Description de la tâche ▸
Citez mot pour mot le passage de l'extrait sur l'histoire de la France contemporaine, de « Une histoire de » à « reste du monde. ».

Extrait ▸
########
Une histoire de la France contemporaine relue au prisme des influences et des échanges internationaux.

Résultant d’une réflexion née en séminaire de recherche, cet ouvrage collectif s’inscrit dans la lignée du succès de l’Histoire mondiale de la France de Patrick Boucheron mais aussi de l’engouement pour l’historiographie qui intègre une lecture globale. Les auteurs entendent ici revisiter certains des grands thèmes de la France contemporaine par un prisme transnational. Par une approche thématique, le collectif de seize chercheurs.euses mobilisé se donne l’ambition de comprendre les évolutions contemporaines de notre pays à travers les jeux d’influences et de relations multiples qu’il entretient avec le reste du monde.

 

« La France n’est pas un hexagone »
########
Jeu de données ▸
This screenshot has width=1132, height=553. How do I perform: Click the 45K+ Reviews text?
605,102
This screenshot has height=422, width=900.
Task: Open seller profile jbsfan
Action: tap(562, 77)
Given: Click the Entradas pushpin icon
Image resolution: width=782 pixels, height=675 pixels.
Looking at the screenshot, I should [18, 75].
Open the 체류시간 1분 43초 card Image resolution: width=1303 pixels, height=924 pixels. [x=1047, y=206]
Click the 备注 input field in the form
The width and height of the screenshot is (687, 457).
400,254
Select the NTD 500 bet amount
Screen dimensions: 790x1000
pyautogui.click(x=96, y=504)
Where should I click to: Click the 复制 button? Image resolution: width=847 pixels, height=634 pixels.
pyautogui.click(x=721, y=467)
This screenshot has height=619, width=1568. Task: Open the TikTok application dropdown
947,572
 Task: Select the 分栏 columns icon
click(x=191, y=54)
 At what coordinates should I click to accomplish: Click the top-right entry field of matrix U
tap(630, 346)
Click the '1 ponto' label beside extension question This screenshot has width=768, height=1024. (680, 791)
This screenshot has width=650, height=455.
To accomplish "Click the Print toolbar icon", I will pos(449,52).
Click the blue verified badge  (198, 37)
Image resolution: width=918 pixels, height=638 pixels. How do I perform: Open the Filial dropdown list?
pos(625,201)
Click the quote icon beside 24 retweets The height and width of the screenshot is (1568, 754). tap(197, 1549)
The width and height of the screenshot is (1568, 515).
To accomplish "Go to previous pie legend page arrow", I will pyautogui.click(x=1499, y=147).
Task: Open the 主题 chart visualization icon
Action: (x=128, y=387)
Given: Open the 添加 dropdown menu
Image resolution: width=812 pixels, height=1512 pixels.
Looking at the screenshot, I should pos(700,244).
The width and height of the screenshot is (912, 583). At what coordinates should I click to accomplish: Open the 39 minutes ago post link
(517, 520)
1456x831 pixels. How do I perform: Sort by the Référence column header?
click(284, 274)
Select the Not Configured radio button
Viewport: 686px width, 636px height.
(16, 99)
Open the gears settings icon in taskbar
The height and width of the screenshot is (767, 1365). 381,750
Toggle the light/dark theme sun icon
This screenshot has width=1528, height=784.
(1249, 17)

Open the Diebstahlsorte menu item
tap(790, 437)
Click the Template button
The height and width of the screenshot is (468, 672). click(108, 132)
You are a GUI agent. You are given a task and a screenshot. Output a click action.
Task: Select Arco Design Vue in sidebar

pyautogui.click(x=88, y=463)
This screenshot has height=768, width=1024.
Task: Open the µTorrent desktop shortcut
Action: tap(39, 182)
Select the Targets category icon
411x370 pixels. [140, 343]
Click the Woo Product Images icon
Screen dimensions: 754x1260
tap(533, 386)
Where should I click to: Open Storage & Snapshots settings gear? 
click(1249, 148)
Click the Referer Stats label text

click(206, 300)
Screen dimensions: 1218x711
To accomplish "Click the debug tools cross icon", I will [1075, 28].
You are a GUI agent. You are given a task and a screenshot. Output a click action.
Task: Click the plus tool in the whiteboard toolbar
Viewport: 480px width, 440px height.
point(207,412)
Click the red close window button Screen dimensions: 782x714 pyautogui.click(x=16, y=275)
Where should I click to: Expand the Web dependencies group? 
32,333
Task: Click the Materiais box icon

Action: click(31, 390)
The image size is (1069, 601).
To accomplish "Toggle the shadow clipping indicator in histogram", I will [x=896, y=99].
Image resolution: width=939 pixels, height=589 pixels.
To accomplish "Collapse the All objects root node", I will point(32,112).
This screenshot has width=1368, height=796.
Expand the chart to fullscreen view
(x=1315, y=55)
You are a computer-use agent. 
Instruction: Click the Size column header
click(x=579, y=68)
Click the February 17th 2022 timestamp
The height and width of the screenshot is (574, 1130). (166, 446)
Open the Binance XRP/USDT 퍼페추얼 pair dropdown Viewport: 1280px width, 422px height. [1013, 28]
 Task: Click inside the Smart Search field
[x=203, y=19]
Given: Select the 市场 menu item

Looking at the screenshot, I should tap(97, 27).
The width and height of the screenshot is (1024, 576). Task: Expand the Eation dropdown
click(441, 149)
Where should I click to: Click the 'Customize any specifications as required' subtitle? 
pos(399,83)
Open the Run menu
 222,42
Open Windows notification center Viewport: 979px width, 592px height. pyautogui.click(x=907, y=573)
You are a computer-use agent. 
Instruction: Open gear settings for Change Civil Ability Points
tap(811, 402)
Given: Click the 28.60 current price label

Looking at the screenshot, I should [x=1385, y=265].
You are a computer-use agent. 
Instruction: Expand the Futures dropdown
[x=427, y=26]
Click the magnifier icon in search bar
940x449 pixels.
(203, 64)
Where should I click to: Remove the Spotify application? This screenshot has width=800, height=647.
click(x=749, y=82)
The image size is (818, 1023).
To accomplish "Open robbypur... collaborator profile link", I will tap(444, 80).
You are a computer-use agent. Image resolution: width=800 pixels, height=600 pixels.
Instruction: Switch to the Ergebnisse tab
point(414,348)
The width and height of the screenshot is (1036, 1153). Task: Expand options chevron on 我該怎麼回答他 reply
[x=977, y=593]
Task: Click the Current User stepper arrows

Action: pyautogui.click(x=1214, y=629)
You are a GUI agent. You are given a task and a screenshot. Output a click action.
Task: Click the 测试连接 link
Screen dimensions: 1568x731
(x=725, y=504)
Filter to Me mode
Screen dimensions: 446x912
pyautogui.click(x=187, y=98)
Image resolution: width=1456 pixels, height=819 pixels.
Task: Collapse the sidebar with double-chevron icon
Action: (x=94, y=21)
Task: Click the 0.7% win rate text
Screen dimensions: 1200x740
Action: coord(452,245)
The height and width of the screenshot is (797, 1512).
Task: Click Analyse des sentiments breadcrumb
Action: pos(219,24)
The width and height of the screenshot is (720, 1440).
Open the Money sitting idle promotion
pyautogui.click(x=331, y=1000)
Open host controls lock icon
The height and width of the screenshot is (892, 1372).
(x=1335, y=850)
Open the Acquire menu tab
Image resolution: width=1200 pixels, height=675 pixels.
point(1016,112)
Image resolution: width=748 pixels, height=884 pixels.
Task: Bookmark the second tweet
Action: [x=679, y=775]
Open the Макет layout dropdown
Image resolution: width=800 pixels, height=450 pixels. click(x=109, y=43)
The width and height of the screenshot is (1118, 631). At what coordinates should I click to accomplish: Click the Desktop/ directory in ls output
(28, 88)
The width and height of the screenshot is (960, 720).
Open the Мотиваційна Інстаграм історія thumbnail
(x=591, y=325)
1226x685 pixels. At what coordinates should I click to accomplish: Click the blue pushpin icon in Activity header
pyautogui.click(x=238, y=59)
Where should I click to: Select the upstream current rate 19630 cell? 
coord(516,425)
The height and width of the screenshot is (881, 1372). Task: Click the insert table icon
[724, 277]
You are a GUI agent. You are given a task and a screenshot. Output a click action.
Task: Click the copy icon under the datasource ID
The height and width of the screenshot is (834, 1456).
########
Réponse attendue ▸
Une histoire de la France contemporaine relue au prisme des influences et des échanges internationaux.

Résultant d’une réflexion née en séminaire de recherche, cet ouvrage collectif s’inscrit dans la lignée du succès de l’Histoire mondiale de la France de Patrick Boucheron mais aussi de l’engouement pour l’historiographie qui intègre une lecture globale. Les auteurs entendent ici revisiter certains des grands thèmes de la France contemporaine par un prisme transnational. Par une approche thématique, le collectif de seize chercheurs.euses mobilisé se donne l’ambition de comprendre les évolutions contemporaines de notre pays à travers les jeux d’influences et de relations multiples qu’il entretient avec le reste du monde.